In women with severe obesity, a short-term hypocaloric intervention appears to partially alter the DNA methylation pattern, a recent study has found.
Researchers enrolled 11 women (mean age, 36.9±10.3 years) who were morbidly obese, with an average body mass index of 58.5±10.5 kg/m2. Participants were made to undergo 6 weeks of hypocaloric dietary intervention. DNA samples were extracted from peripheral blood leukocytes, and genome-wide DNA methylation analysis was performed before and after the intervention.
Compared against 24 normal-weight controls, women who were obese at baseline had 1,324 CpG sites related to 953 unique genes. Most of the differentially methylated CpG sites (GMCpGs) were hypermethylated in controls relative to obese participants, such that methylation was 11.6-percent higher in controls.
After the dietary intervention, methylation at 16,064 CpG sites were altered, with differences ranging from 10 percent to 35.1 percent. Most DMCpG sites saw an average methylation drop of around 16 percent following the hypocaloric intervention.

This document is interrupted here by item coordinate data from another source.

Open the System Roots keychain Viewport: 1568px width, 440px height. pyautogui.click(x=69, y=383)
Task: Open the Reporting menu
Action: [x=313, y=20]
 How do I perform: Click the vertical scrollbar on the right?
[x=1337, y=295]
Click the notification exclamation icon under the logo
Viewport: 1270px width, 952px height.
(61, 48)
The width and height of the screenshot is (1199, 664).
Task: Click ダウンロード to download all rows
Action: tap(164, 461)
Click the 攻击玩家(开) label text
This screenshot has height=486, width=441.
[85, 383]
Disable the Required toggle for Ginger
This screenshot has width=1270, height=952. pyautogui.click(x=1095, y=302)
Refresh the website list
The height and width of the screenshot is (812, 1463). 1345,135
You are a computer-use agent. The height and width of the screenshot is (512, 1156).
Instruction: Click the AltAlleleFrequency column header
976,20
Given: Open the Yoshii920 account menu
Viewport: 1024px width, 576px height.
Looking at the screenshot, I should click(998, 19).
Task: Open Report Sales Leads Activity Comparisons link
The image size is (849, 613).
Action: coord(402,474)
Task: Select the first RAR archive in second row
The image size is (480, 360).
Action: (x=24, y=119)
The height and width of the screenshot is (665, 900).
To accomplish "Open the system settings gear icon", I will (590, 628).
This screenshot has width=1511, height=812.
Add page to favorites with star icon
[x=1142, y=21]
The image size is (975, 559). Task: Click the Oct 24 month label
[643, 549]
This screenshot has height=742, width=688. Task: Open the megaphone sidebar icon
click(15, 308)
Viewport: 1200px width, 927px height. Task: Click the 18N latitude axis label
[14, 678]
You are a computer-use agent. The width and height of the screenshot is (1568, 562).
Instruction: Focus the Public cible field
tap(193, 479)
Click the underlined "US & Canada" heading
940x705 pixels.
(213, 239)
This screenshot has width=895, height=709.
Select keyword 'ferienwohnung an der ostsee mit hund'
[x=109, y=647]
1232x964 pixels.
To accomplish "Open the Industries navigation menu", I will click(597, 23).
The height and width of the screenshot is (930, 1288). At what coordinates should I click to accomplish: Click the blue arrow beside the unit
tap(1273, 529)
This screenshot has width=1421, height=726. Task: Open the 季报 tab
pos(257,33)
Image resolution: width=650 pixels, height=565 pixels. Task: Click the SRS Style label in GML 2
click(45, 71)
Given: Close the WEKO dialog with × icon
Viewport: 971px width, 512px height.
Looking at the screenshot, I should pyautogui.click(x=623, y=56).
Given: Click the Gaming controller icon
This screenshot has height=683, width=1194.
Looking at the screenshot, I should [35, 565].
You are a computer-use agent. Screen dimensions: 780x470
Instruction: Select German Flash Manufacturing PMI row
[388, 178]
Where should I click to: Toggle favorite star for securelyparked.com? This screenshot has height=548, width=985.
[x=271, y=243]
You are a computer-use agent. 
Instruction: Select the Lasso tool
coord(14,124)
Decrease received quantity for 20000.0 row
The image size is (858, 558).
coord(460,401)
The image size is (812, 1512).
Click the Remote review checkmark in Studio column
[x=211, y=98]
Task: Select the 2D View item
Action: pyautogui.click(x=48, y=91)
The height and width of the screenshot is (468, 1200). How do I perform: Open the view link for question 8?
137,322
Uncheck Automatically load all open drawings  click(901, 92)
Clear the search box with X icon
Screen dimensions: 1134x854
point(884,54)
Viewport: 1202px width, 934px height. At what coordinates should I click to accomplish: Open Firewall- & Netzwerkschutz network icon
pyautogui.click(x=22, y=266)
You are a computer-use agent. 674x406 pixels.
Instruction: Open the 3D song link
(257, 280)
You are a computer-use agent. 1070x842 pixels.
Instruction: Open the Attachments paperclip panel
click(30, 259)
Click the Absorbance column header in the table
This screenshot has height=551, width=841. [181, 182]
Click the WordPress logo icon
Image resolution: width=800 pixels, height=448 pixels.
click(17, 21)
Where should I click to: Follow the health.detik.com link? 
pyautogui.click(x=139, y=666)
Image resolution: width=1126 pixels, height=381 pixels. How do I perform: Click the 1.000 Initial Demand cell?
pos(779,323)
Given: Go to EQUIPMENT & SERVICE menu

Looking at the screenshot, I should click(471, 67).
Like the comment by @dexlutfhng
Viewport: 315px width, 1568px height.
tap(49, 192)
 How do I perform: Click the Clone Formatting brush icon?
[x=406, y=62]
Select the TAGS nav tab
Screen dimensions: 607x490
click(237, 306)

Notably, genes involved in the Rap1, Ras, and mitogen-activated protein kinase pathways became hypomethylated.
A total of 78,596 DMCpGs were detected when controls were compared with obese participants after the intervention; most (n=62,402) occurred in controls. Hypermethylated sites were related to 8,245 unique genes, several of which were mapped to cancer-related signaling pathways.
“Importantly, the reversion of obesity-related DNA methylation patterns was partial following the intervention. This partial reversion opens a new avenue to explore the clinical implications of the specific modifications in the epigenetic marks reported in this study for the aetiology and management of obesity,” the researchers said.